A NY Judge struck down a rule that required fast food restaurants to post calorie counts for their foods.
Advocates for the rule cite the fact that obesity is a national problem and that the rule is necessary to combat obesity.
I strongly and stridently disagree.
Personal accountability, folks.
Posting those calories isn’t going to solve the problem. Anyone who hasn’t been living under a rock for the past 50 years knows that fast food restaurants serve foods that aren’t necessarily the epitome of healthy eating.
Obesity won’t be combated by posting numbers. It will be fought by educating people, starting in grade school, on proper nutrition. With the bazillion different diets out there, how is anyone to know, for sure, what’s really and truly a healthy way of eating?
It will also be fought by parents kicking their kids in the ass and getting them away from the television, video games, telephone, and any other activity that allows them to be physical turds day after day after day.
It will be fought by each individual taking some personal accountability by not claiming “it’s a gland problem,” “it’s hormones,” “it’s genetic,” or other such lame excuses. There are, in reality, only a very small number of people who truly have REAL medical conditions that contribute to their obesity.
My BMI puts me in the “obese” category.
Why am I fat? Let’s take a look at that.
I smoked for 26 years and, as a result, managed to stay relatively slim. I quit smoking 9 years ago next week and, in that first month, worked out compulsively and actually lost 8 pounds. I allowed myself to get de-railed on my workout program and, by the end of that first year of smoking cessation, I had gained 10 lbs. I weighed 147 lbs.
I stayed at that weight (10 lbs. heavier) for almost two years. I played volleyball on Tuesday nights in a recreational league and also rode my bike a lot in the spring of 2000. I was in the midst of a very toxic relationship with a woman who would reel me in, then let me go, then reel me in, then let me go, over and over. It was making me crazy, and I rode and rode and rode to the point where my thighs were very muscular and as hard as rocks.
Then Lisa came back into my life and the craziness began to lessen. We were very involved with each other and I stopped riding over the winter (for obvious reasons). The following spring, I rode again, but not like I had the previous year. By the end of the first year after Lisa moved in with me, I had gained another 10 lbs. I weighed 157 lbs.
In March of 2002, I wrecked my knee playing volleyball and spent a few weeks on crutches. My volleyball days were over, forever. Without the benefit of even that once weekly exercise, my weight crept up a little bit. I still drank wine every night and ate my pasta and steaks and crab legs.
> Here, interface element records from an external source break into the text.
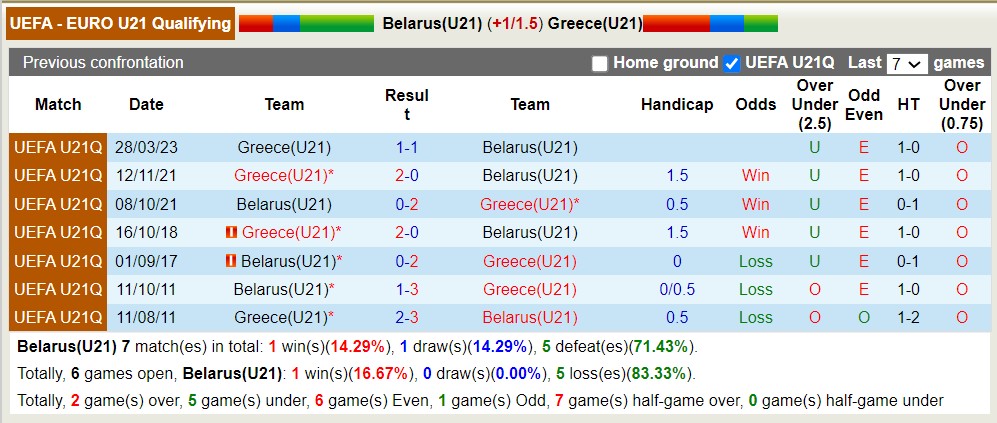
Task: Click the red card icon beside Belarus(U21) 01/09/17
Action: point(231,261)
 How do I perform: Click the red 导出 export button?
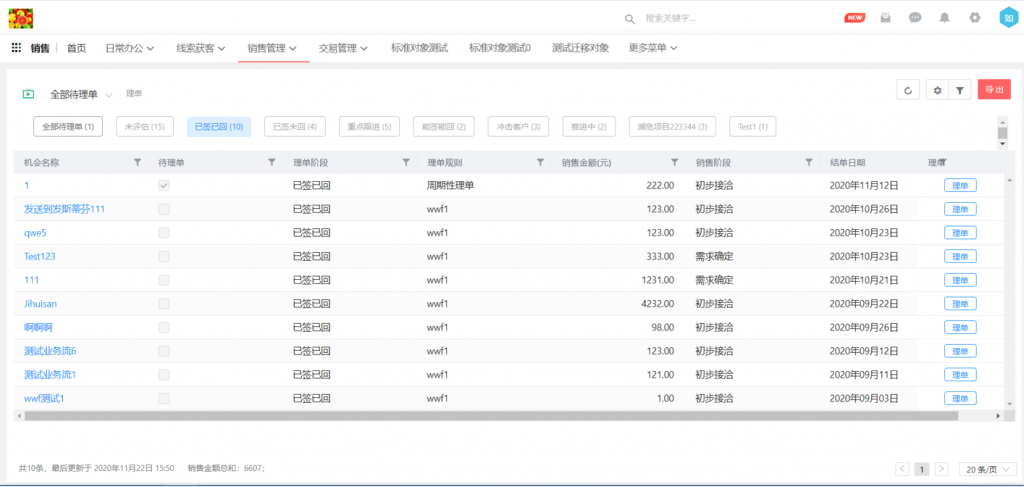(994, 90)
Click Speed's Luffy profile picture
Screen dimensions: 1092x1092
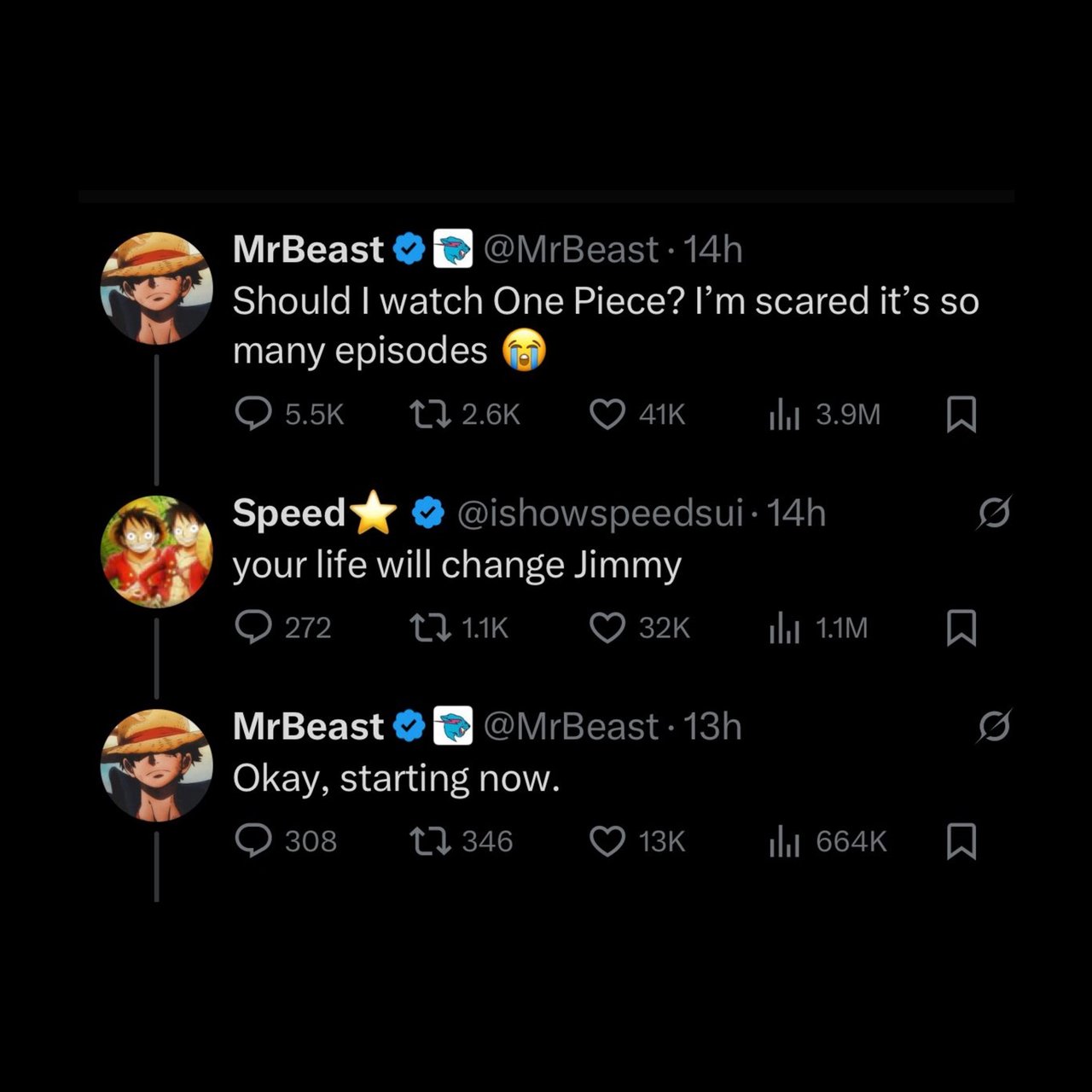coord(156,551)
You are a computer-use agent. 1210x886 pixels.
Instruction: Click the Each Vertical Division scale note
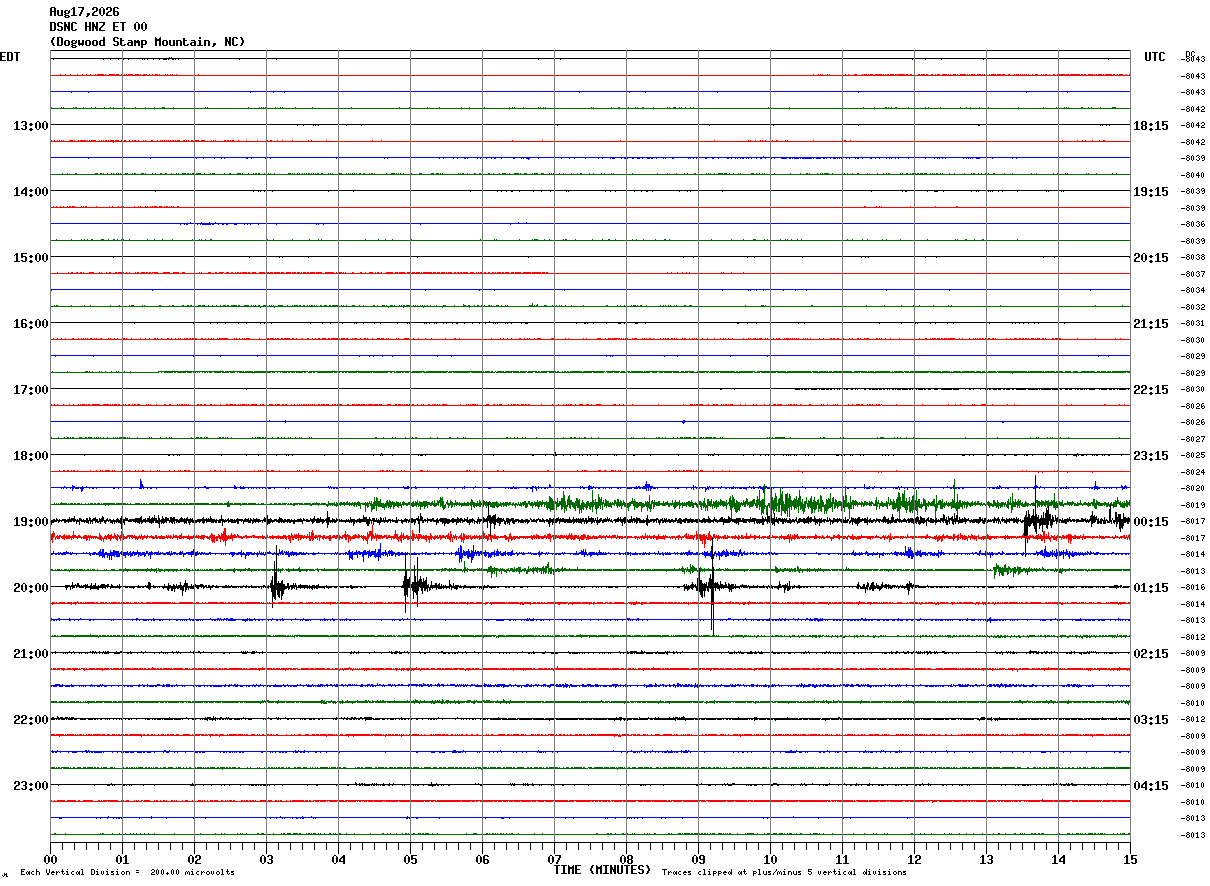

By Easter of 2004, I was up to 167 lbs. My younger daughter’s wedding was planned for August that year and I didn’t want my ex to see how fat I’d gotten, so I began a frantic diet and exercise plan. I rode my bike 10 miles at a pop and, when the weather was bad, hit the Gazelle Glider for up to a half hour at a time. By June, I had lost 13½ lbs. and was feeling a bit more energetic and was happy with the “mother of the bride” dress that I bought. It fit me well and flattered me, even though my weight was still in the 150s. I reasoned that I still had two more months to go before the wedding and that meant I could lose more weight, too.
I got de-railed in July when we went on 2 weeks’ vacation and went to Canada and got married. I dusted the bike and Gazelle Glider but, for the most part, that was the only attention that equipment got from me.
By October of 2005, I was sitting at 175 lbs. A nursing instructor at the college introduced the “Walktober” program at the college and I went out and bought a pedometer. I set myself a goal of 10,000 steps a day. Within a week, I was hitting 10,000 steps a day, sometimes more. In six weeks’ time, I had walked off 9½ lbs.
But, I let myself get de-railed by the Thanksgiving holiday and the weight came back with a vengeance, and more.
Today I weigh 178 lbs. and, thankfully, I’m down from 184.5 lbs. that I weighed at the beginning of the month. BUT.
I’m not exercising consistently. I’m watching what I eat, but that’s not enough. I need to move. I intend, every single day, to get up at lunchtime and walk but I have all kinds of excuses. None of which are valid.
And, you know what? I’m not the only person who’s obese for this reason.
I would wager that 9 out of every 10 fat people is fat for the same reasons I am. Laziness. Apathy. Excuses galore. No effort. Too many rich/unhealthy foods and not enough exercise.
So, with all that said, does anyone think that posting calories is going to make me slim down? I have to DO something with that information before it’s effective. And I have to CARE about that information for it to be effective.
If I’m content to eat Big Macs, drink beer, and watch Pay-per-view all the time, what good are those calorie postings going to do me?
Personal accountability. That’s what needs to be posted. A big sign that says “Take some accountability for your actions and make good decisions.”